Common Core testing expands to more states

January 30, 2015 6:00 pm
Published by

The Smarter Balanced Assessment (SBA) is a new standardized assessment created last year which covers mathematics, reading and writing. This test is taken by students in grades 3 to 8, as well as grade 11. It is intended to be administered completely by computer and consists of multiple-choice questions, two-part problems, open-ended questions and a “brief write”. There are also listening and research-skill components (source). For students who cannot take it online, there is a written version available to districts who request it; they will be charged a fee per student.

In its computer-based form, the SBA is considered a “computer adaptive test”, meaning it adjusts question difficulty based on how a student answered previous questions. Scores in turn are evaluated on question difficulty rather than answer accuracy. The test is not timed, so the student can pause and resume it over days. However, they cannot access previously-answered questions on a later day.
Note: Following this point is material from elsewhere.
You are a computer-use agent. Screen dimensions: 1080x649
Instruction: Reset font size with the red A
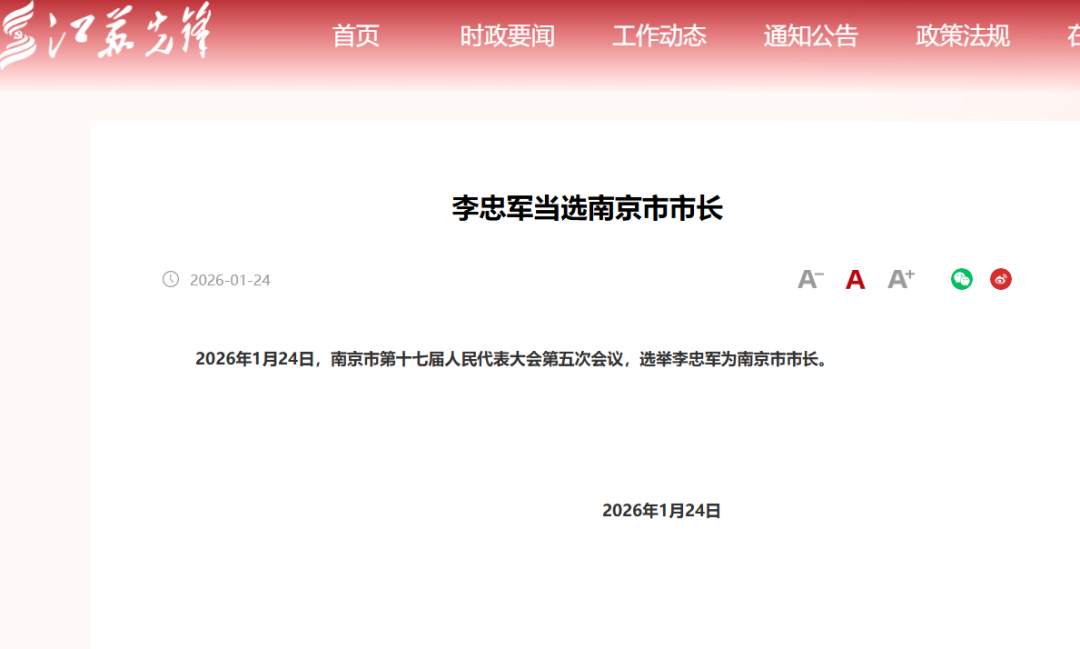(x=854, y=280)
The SBA is a part of the initiative for more rigorous standards (Common Core State Standards). Test-makers are expecting a lower “proficient” rate for the new tests. The results from 2014 results showed only a third of students were considered proficient in math. Joe Willhoft, a former Washington state testing director, anticipates that the scores will improve over time.
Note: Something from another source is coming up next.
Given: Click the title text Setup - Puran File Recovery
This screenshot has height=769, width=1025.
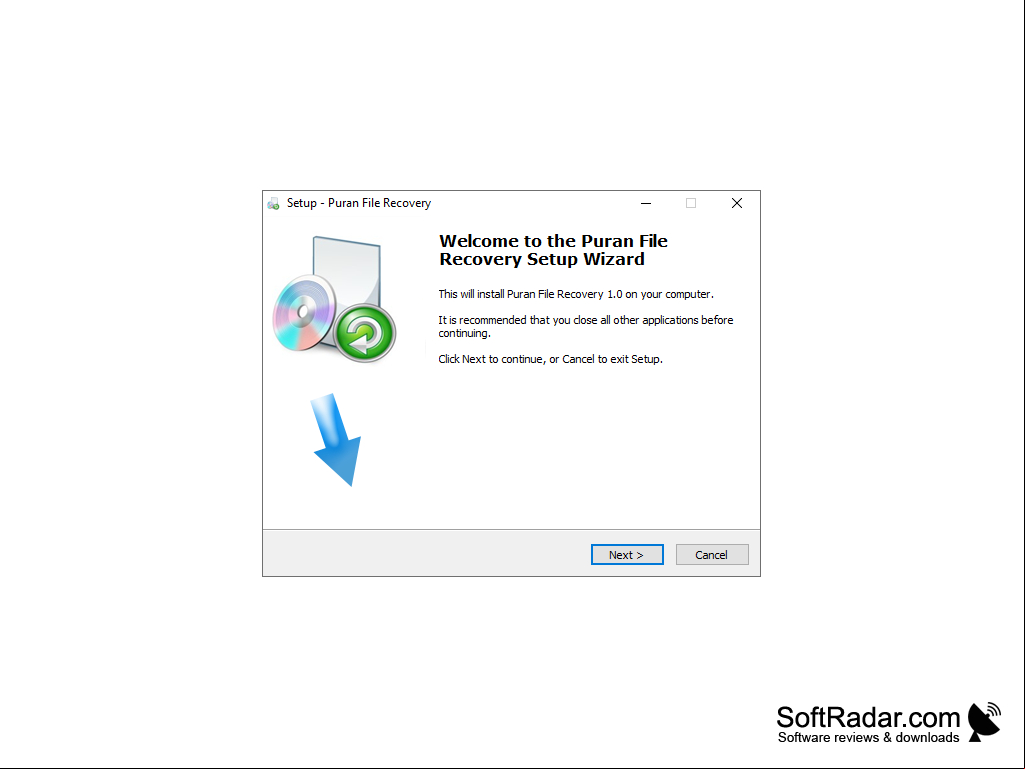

The test is currently taken in 21 states, and the Common Core has been adopted by 43 states. In Washington, for example, students will be taking the test in the upcoming spring, incorporating the test as a part of graduation requirements. It replaces the Measurements of Student Progress, and in addition, the state intends on phasing out High School Proficiency Exams.

Districts were not allowed to say no to the implementation, but states were able to opt in for a trial period (source). Any child is not required by law to participate in any standardized test, but a low participation rate can result in great consequences for the state.